地元にある、(チェーン店ではない) 比較的歴史が長そうなメガネ屋に行き、メガネをつくってもらった。外斜視の補正や乱視に用いるレンズは特殊なので、手に入れるまで1週間かかった。
こちらが仕上がったメガネ。レンズの鼻に近い部分が大きく盛り上がっていることがわかるだろうか。これは「プリズムレンズ」と言うもので、斜視でずれた目に像を届けるため、光を屈折させるプリズムが内蔵されたレンズ。今の技術ではコンタクトにはできない。
筆者はかなり強い外斜視なので、プリズムレンズのレベルを相当上げないといけないが、一気に高いレベルのものを装用すると日常生活に支障が出てしまう。なので、均しながらレンズを繰り返し作り直し、プリズムレンズのレベルを上げていく必要があるそうだ。
装用してみて
つけた瞬間、すべてのものが立体的に見えるようになった。指先から地面の凸凹に至るまで、クッキリと立体感を感じられるようになった。

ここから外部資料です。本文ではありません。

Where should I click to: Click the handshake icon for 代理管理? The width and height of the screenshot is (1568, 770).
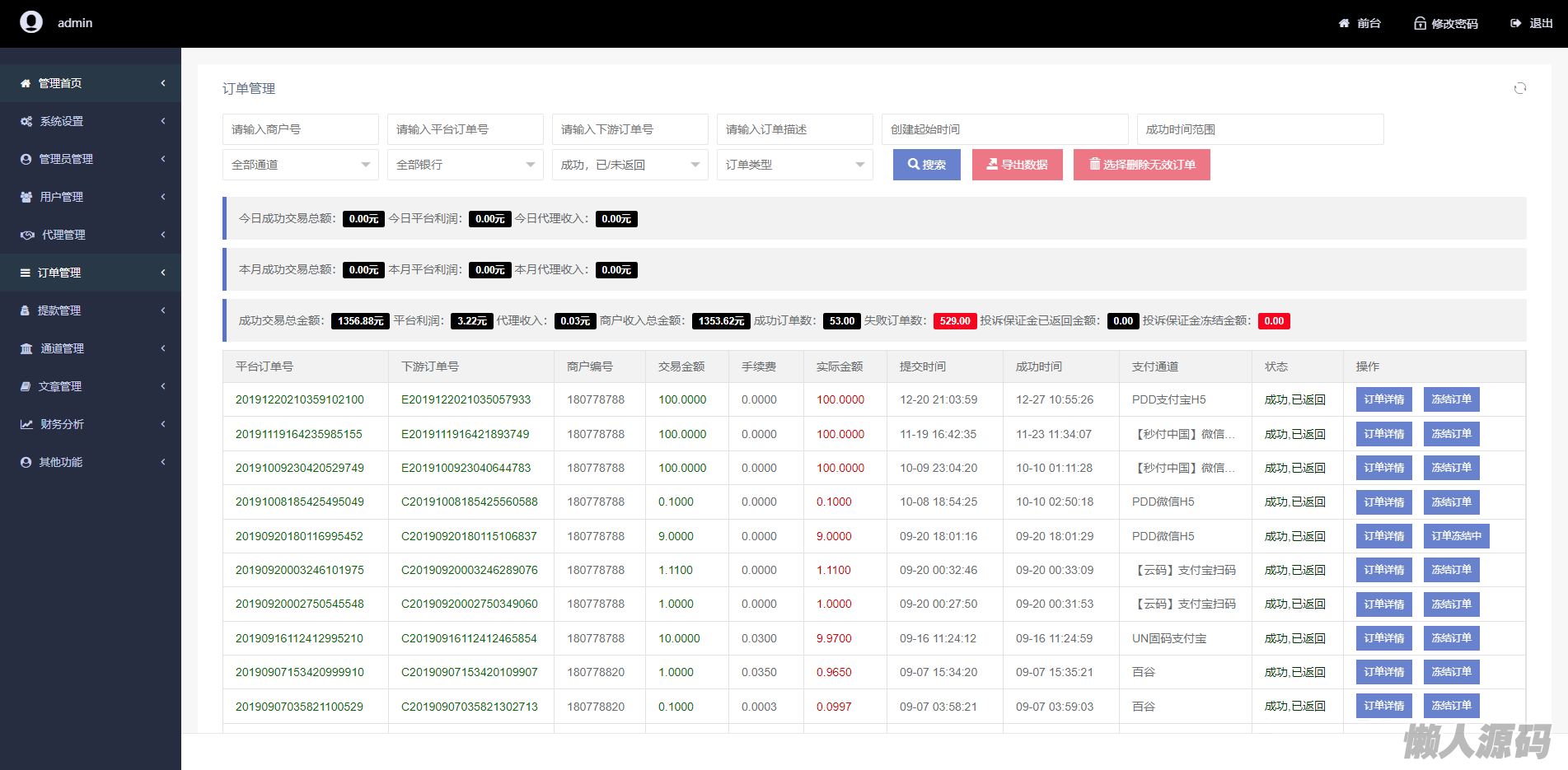coord(27,235)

今までずっと立体感を感じてなかったということになるが、そもそも立体感を会得したことがなかったため、立体感とは影の濃淡や像の大小で区別するものだと思い込んでいた。
おかげで、人とすれ違うときにフェイントのかけあいみたいになることもなくなったし、部屋を出入りするときにドアに体をぶつけることもなくなった。キャッチボールは苦手で大抵取り逃していたが、メガネをかけると軌跡がわかるようになった。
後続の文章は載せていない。